(Exercise aim): Please transcribe the entries below without changing a single character.

(Exercise input):
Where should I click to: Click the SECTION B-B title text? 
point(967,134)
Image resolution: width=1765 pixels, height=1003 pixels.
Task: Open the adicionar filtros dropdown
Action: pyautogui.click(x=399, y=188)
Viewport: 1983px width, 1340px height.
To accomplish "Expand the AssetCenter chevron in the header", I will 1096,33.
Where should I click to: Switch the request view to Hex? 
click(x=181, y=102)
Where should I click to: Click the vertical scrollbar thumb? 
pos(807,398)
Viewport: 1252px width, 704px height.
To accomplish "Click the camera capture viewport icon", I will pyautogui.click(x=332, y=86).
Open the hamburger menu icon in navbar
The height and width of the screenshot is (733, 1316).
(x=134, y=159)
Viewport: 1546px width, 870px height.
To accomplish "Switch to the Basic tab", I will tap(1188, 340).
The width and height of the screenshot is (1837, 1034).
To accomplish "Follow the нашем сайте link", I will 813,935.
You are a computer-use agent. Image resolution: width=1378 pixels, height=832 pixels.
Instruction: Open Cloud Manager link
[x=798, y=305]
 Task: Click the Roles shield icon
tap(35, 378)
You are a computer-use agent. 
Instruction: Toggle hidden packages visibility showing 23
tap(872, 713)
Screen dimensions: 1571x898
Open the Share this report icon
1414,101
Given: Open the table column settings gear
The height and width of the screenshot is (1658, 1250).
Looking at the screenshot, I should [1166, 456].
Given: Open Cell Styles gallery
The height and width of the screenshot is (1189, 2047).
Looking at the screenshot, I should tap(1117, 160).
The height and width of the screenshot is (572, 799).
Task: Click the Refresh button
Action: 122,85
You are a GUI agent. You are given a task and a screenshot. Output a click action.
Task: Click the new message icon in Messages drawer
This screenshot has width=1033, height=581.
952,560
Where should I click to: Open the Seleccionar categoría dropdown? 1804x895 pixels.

(Your solution):
Where should I click to: Click the SECTION B-B title text? 
point(967,134)
Image resolution: width=1765 pixels, height=1003 pixels.
Task: Open the adicionar filtros dropdown
Action: pyautogui.click(x=399, y=188)
Viewport: 1983px width, 1340px height.
To accomplish "Expand the AssetCenter chevron in the header", I will 1096,33.
Where should I click to: Switch the request view to Hex? 
click(x=181, y=102)
Where should I click to: Click the vertical scrollbar thumb? 
pos(807,398)
Viewport: 1252px width, 704px height.
To accomplish "Click the camera capture viewport icon", I will pyautogui.click(x=332, y=86).
Open the hamburger menu icon in navbar
The height and width of the screenshot is (733, 1316).
(x=134, y=159)
Viewport: 1546px width, 870px height.
To accomplish "Switch to the Basic tab", I will tap(1188, 340).
The width and height of the screenshot is (1837, 1034).
To accomplish "Follow the нашем сайте link", I will 813,935.
You are a computer-use agent. Image resolution: width=1378 pixels, height=832 pixels.
Instruction: Open Cloud Manager link
[x=798, y=305]
 Task: Click the Roles shield icon
tap(35, 378)
You are a computer-use agent. 
Instruction: Toggle hidden packages visibility showing 23
tap(872, 713)
Screen dimensions: 1571x898
Open the Share this report icon
1414,101
Given: Open the table column settings gear
The height and width of the screenshot is (1658, 1250).
Looking at the screenshot, I should [1166, 456].
Given: Open Cell Styles gallery
The height and width of the screenshot is (1189, 2047).
Looking at the screenshot, I should tap(1117, 160).
The height and width of the screenshot is (572, 799).
Task: Click the Refresh button
Action: 122,85
You are a GUI agent. You are given a task and a screenshot. Output a click action.
Task: Click the new message icon in Messages drawer
This screenshot has width=1033, height=581.
952,560
Where should I click to: Open the Seleccionar categoría dropdown? 1804x895 pixels.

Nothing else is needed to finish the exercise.